To do → All lines in the entries below that hold "screenshot" make up the answer.

Given information →
==================================================

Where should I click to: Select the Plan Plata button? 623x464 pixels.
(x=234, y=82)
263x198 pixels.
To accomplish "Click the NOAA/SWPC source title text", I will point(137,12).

==================================================

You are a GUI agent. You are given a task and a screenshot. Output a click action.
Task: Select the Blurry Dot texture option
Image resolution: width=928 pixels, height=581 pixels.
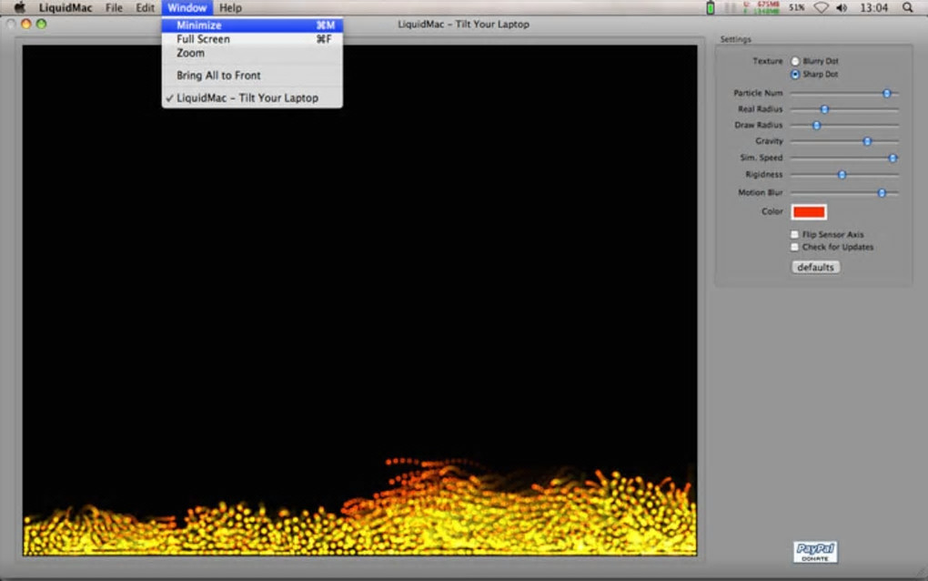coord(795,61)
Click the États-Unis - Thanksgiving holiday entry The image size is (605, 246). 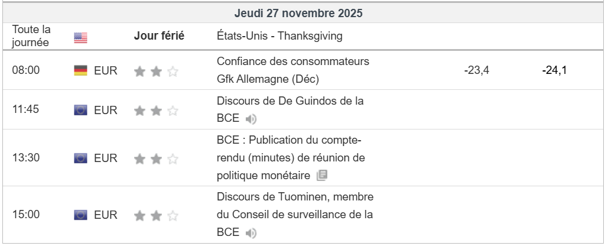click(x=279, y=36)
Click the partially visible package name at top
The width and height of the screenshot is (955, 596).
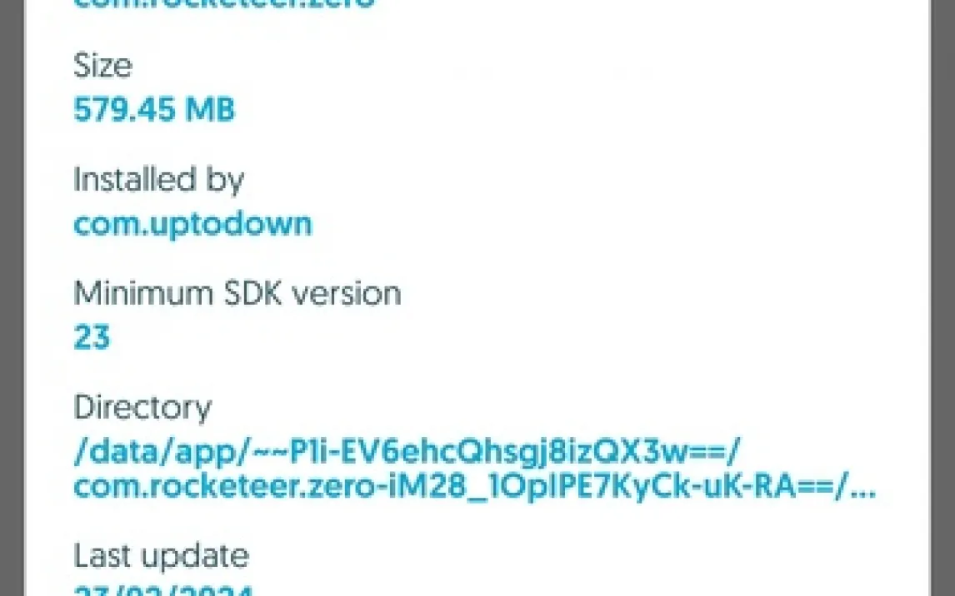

==================================================

Expected answer →
You are a GUI agent. You are given a task and a screenshot. Output a click action.
The width and height of the screenshot is (955, 596).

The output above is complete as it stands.